====== TEXT SEGMENT ======
Emerald Ash Borer (EAB) Fact Sheet
What is emerald ash borer?
The emerald ash borer is a green beetle that can devastate ash tree populations. The adult beetles chew on ash leaves but do not cause much damage. However, they lay eggs in the bark of ash trees. When the eggs hatch, the larvae feed on the layer of tissue below the bark. This disrupts the trees' ability to transport water and nutrients. Eventually this will kill the ash tree.
Emerald ash borer in Minnesota
The emerald ash borer was first discovered in North America in 2002. It is believed that the beetle arrived in shipping crates from Asia. Since then, it has been identified in multiple states across the east and midwest. In Minnesota, EAB was discovered in St. Paul in 2009 and Minneapolis in 2010.
Since its discovery, EAB infestations have killed hundreds of millions of ash trees in North America. Minnesota has one of the largest populations of ash trees in the United States, which makes it particularly susceptible to EAB infestations and damage.
What are the signs or symptoms of EAB infestations?
======
◆ THINGS TO DO ◆
1) Answer these questions from the emerald ash borer fact sheet.
(a) What part of the ash tree do the larvae feed on?
(b) In what year was the emerald ash borer first discovered in North America?
(c) In which Minnesota city was EAB discovered in 2010?
2) Continue the emerald ash borer fact sheet from its last line.
====== PROVIDED RECORDS ======
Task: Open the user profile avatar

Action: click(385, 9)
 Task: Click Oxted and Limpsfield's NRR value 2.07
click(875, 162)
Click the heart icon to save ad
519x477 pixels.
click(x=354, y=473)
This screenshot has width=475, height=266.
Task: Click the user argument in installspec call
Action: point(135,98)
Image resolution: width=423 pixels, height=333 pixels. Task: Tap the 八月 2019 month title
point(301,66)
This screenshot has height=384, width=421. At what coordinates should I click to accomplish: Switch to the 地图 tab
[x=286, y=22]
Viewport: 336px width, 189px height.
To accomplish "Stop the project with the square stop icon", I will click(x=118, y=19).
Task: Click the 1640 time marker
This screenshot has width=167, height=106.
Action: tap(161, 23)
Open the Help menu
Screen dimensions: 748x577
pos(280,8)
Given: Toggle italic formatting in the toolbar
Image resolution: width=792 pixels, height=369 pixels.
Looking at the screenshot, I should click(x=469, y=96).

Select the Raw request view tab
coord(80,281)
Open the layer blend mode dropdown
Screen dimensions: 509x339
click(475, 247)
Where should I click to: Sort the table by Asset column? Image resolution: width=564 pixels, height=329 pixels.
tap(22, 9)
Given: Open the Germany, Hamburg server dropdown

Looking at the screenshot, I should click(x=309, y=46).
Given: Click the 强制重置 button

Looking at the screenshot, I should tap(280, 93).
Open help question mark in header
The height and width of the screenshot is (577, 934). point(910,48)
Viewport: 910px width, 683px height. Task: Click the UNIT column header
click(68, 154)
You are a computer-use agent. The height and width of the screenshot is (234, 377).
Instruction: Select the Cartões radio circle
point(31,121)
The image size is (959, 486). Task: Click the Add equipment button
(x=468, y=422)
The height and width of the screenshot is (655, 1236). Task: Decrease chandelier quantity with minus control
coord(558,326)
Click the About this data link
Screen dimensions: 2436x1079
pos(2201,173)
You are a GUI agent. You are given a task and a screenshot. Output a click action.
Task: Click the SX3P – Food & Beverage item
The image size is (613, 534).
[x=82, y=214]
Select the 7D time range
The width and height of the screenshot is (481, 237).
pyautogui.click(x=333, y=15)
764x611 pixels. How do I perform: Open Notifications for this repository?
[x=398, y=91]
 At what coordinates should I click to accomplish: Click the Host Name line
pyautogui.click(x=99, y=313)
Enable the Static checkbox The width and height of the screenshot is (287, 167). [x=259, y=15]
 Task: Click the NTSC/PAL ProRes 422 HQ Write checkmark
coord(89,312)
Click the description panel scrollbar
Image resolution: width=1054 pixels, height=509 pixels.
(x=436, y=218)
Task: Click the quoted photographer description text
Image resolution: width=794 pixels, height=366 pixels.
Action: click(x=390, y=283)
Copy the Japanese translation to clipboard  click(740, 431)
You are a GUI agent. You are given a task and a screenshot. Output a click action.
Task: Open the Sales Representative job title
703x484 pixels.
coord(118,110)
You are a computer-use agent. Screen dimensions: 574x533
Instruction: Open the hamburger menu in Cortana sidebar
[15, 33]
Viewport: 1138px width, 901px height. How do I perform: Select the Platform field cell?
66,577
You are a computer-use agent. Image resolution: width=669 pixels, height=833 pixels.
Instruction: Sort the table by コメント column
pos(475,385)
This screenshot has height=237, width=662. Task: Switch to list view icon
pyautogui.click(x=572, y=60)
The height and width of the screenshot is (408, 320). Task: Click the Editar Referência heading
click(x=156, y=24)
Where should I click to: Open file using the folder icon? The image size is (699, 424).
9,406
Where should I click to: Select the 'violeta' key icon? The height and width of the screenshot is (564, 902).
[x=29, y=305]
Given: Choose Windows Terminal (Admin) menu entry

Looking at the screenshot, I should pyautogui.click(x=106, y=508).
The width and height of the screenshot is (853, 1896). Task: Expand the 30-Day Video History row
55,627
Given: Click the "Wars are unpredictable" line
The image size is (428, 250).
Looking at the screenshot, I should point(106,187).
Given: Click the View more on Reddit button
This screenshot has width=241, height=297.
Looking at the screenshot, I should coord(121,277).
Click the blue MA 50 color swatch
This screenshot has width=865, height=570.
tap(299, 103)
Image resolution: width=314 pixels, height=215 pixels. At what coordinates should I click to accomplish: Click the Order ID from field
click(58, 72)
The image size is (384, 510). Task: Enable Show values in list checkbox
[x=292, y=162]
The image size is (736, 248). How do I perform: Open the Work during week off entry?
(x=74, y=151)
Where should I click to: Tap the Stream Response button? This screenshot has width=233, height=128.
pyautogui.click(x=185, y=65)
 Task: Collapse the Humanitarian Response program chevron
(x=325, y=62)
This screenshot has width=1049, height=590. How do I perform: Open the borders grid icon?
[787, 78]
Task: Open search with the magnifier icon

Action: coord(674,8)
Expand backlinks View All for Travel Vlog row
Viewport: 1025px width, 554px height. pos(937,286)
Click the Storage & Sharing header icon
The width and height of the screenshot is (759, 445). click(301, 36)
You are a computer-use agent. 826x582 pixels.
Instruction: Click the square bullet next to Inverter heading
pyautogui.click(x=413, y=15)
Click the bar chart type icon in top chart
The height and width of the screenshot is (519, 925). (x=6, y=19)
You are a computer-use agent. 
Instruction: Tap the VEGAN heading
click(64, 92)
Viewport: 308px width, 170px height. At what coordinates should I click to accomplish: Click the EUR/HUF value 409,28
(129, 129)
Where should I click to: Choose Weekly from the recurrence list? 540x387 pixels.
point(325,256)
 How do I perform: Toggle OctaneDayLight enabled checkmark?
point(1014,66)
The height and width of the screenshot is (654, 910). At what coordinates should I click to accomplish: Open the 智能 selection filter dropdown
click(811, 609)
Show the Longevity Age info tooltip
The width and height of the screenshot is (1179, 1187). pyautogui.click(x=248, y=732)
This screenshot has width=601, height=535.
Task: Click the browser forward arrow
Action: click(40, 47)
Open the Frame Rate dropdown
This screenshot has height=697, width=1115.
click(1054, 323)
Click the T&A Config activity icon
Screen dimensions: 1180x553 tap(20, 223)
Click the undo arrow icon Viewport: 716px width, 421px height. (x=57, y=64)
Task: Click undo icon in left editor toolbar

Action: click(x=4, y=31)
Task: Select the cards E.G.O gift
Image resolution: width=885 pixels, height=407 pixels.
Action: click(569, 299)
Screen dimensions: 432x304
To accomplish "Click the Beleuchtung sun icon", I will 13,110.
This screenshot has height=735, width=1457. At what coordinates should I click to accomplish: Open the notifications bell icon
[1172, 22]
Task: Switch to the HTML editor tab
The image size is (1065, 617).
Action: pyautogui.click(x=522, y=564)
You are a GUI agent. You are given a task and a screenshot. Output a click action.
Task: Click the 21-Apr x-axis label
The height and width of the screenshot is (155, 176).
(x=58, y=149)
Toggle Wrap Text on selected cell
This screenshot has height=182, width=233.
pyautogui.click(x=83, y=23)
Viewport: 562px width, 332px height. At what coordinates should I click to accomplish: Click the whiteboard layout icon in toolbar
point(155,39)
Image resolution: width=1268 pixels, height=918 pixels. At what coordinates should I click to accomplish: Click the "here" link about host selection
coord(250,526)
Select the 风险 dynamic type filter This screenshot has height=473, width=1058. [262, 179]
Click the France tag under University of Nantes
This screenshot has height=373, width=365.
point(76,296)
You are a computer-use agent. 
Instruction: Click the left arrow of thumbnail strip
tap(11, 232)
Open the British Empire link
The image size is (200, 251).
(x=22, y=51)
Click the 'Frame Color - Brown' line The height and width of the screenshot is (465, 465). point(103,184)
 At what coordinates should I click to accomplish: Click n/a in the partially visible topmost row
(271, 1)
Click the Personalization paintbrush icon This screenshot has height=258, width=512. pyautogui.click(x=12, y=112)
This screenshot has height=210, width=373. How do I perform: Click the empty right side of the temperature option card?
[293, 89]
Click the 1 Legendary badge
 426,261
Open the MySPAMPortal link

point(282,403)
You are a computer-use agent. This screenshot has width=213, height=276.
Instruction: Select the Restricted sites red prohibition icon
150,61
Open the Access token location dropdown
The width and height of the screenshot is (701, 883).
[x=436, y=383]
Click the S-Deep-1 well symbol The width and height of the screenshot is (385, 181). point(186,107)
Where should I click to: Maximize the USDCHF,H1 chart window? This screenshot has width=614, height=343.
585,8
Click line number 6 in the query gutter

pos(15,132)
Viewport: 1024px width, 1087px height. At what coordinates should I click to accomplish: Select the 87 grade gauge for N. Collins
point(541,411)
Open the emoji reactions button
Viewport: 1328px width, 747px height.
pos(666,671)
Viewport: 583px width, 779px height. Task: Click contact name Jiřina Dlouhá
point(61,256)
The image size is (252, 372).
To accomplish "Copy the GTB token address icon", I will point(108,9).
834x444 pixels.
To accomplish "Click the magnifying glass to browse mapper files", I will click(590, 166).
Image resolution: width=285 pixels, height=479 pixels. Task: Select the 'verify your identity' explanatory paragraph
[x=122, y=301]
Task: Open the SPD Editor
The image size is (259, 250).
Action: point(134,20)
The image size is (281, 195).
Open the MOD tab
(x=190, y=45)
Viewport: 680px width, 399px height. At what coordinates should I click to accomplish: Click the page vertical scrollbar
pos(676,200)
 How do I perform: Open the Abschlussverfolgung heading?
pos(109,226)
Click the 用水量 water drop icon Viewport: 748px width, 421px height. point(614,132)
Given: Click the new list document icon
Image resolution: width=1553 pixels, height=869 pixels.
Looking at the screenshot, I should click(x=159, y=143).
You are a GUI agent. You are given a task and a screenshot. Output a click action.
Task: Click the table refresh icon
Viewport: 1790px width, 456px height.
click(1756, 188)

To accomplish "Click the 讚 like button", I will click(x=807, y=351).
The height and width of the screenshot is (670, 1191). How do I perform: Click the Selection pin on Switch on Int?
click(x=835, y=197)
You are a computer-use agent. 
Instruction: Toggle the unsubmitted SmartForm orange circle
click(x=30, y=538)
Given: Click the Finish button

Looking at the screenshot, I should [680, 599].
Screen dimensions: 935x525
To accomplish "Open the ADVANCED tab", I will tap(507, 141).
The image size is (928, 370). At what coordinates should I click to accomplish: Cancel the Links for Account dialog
======
◆ SOLVED PROBLEMS ◆
1)
(a) The layer of tissue below the bark.
(b) 2002.
(c) Minneapolis.

2)
- Loss of green color in the uppermost leaves
- Thinning and dieback of the crown
- Sprouts growing from the roots, trunk or branches of the ash tree
- Woodpecker holes
- Splits or D-shaped holes in the bark
- S-shaped zig zags
Unfortunately, most of the time EAB infestations only become apparent once a tree has been heavily infested. Ash trees do not have a way to defend themselves against this invasive species, so unless they are protected with insecticides, the EAB infestation will kill them.
The recommended treatment is the root injection method, which injects the product directly into the tree. A professional tree care company that is a licensed pesticide applicator will need to be hired to do this kind of application. This treatment can be done from June through September.